Our old, flat, and uninformed way of reading the Bible has become at best an unhelpful burden, at worst a liability. The church’s insistence on handling the Bible as a singular and consistent whole rather than a library of diverse voices continues to stifle and sabotage our ability to grow and learn. Worst of all, it has built an echo chamber of tepid and contradictory religion where the radical voice of Jesus can no longer be distinguished or heard.
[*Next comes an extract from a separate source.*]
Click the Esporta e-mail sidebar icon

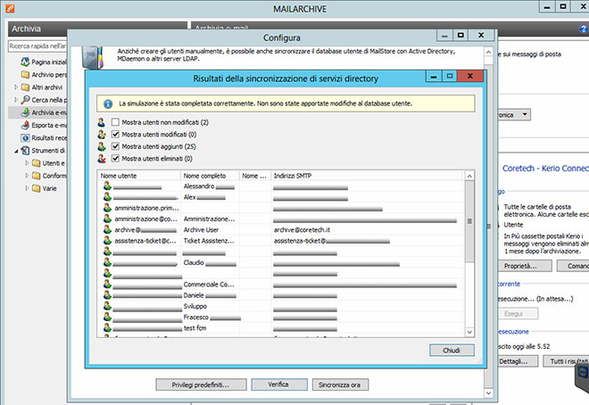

Simply reporting that “the Bible says” this or that isn’t helpful in itself and can actually be detrimental and misleading. Yet this continues to be this basis for authoritarian Christian claims, often over the lives and fates of others, and not just inside the walls of the church. If “the Bible says” something, it must be true, and it must be prescriptive at least for the lives of Christians if not for all humankind. This elevates the texts of the Bible to a dangerous and impossible level of authority, consistency, and relevance. It also relativizes and neuters the subversive teaching of Jesus.

Context is Everything

If one day your spouse or roommate announced, “The library says that April is the cruellest month!” and then proceeded tearing out calendar pages and barricading doors, you might think they were nuts, or you might even join their strange crusade. But if you knew that those words were written in the early twentieth century by the English poet T.S. Eliot in a poem about death called The Waste Land, you could calmly engage them in a conversation about what those words might mean to them personally.

Context reveals the subjectivity and humanity of a text, which is precisely why Christians interested in an authoritarian Bible ignore it, and want others to ignore it too. They simply expect the “clear meaning” on the face of the text to be unquestioned and obeyed. The problem is, apart from context, the only “clear meaning” is the one imposed upon the text, explicitly or by way of unspoken assumptions. And when we do allow context to illuminate meaning, the shape and application of that meaning is often not as clear and straightforward as we’d like it to be.

Some Things “the Bible Says”

Here are just a few examples off the top of my head of things “the Bible says” that are not as straightforward as they seem.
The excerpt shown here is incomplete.